余命3ヶ月の宣告から、半年が過ぎた頃の事です。

点滴台を押して病棟の廊下を歩いていると、喫煙所に良くタバコを吸いに来ていた年配の女性に会いました。

ほんの数週間前に入院していた時には一緒にタバコを吸って、笑いながら話した事もあったその女性がまるで別人のようになっていました。

もう、ひとりで歩くことが困難なようで、車椅子に乗せられ、看護師さんに付き添われていました。

すれ違う時、目が合いましたが、その目はどことなく淋しそうでした。

良く話していたAさんも別人のように

その女性に会った後、以前の入院で良く話しをしていたAさんの事を思い出しました。
『そういえばAさんはどうしているのだろう。
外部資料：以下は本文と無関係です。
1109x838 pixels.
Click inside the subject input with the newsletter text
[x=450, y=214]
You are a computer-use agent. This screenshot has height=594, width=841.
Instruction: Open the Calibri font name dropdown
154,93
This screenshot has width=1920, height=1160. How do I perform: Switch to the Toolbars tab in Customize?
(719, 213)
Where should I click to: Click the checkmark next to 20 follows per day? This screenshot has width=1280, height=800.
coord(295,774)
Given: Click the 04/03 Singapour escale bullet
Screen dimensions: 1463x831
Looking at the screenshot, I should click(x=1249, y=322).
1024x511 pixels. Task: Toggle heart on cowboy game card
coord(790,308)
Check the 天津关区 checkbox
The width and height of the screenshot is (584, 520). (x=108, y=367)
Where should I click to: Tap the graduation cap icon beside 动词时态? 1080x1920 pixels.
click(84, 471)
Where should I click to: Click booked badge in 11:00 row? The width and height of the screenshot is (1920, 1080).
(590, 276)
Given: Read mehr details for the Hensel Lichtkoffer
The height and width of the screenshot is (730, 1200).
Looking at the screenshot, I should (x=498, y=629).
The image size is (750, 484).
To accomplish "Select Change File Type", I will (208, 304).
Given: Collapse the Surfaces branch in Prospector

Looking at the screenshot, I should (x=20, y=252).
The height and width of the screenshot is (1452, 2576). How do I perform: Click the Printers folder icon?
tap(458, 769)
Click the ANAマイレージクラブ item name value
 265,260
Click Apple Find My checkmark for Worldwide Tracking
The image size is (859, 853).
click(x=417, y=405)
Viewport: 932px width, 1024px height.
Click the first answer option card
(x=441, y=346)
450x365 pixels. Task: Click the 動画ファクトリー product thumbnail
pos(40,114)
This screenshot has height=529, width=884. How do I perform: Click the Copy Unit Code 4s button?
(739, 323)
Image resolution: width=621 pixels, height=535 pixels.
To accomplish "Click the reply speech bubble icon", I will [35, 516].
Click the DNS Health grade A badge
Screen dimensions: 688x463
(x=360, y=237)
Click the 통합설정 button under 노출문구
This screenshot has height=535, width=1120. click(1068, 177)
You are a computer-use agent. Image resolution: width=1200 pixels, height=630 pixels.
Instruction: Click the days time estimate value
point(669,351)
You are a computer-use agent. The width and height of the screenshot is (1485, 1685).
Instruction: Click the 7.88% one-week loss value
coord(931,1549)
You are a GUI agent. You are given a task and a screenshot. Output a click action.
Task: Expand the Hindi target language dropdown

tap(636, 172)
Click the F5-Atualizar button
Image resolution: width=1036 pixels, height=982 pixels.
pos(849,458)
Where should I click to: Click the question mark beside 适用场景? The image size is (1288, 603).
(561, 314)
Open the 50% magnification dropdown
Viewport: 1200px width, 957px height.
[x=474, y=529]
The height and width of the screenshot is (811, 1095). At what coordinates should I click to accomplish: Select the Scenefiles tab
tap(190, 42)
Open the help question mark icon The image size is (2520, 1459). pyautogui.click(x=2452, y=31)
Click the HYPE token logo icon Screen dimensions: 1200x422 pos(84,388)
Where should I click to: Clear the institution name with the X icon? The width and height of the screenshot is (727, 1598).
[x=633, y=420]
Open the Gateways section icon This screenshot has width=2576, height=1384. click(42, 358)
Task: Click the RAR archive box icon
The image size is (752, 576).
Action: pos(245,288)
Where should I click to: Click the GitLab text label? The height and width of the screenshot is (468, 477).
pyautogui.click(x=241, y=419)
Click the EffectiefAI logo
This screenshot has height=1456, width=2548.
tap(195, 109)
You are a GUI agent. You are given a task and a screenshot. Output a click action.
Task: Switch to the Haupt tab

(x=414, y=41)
』と、病室の名札を見ながら歩いていると、Aさんの名札を見つけました。

懐かしい気持ちでAさんの病室に入ると、そこには身体を【く】の字にして横たわっているAさんの姿がありました。

Aさんは私とガンの種類は違いましたが、私と同じように胆汁を外に出していて、以前の入院では私より元気そうでした。

私は驚いて何も話をすることが出来ず、病室を出てきてしまいました。

それから数日後、Aさんは個室に移され、しばらくするとAさんの名札が外されていました。

健康な人には病気の人の心はわからない

私はこの2人の出来事で、末期がんの恐ろしさを目の当たりにし、一気に不安でいっぱいになってしまいました。

私のように長い間、入退院を繰り返していると、患者さん御本人や、ご家族の方などいろいろな方々と話しをする機会が多くあります。

今でも、この世を去った多くのがん患者さんの面影が脳裏に残り、目を閉じると、ひとりひとりの思い出がよみがえってきます。

【健康な人には病気の人の心はわからない】

この言葉は、あるがん患者さんから聞いた言葉ですが、私も元末期がん患者の一人としてとても同感出来ます。